Wednesday 24 February 2016
The ENO chorus: heard but not heeded
Famous last words: at the end of my Arts Desk reaction in March 2015 to Arts Council England's punishment of English National Opera, I wrote (with apologies for self-quotation): 'the artistic team is doing superlative work under difficult circumstances, delivering time after time. It would be criminal to see it disembowelled. So here's hoping newly-appointed CEO Cressida Pollock can build on what's daringly best about the company rather than plunge in with slash-and-burn techniques.'
'Slash-and-burn', unfortunately, is the way of McKinseyites like Ms. Pollock, according to a distinguished friend of mine who has had many meetings with their ilk during her years of working in the NHS. Said friend pointed out how the policy is to bring an organisation or department ruthlessly to its knees, then move on and wreak havoc somewhere else.
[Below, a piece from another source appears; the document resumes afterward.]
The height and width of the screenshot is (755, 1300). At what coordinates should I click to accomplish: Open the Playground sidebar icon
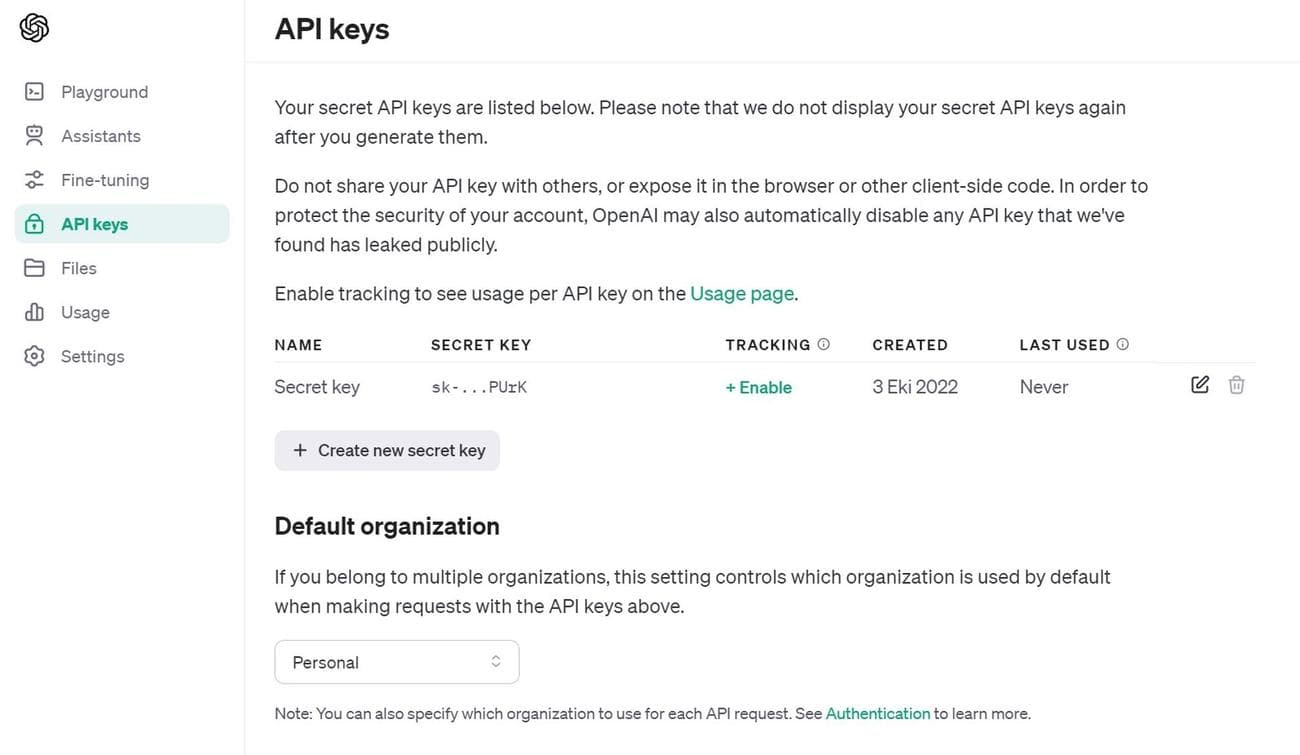34,91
Ms. Pollock (not pictured in the second image by Robert Workman above: that's Elza van den Heever - I think - as Ellen Orford in the ENO Peter Grimes) started off well enough. I liked the look of her at first nights, where she seemed very engaged and to be having fun. She did indeed make a start with reducing ticket prices. Then the bombshell fell, which most of you know all about, from my banging on about it - and I'm not about to stop: 25 per cent reduction in the annual salary of the chorus (pictured up top with astounding new Verdi/Wagner soprano Tamara Wilson in the ENO Force of Destiny), accordant with a season due to run from September to March only.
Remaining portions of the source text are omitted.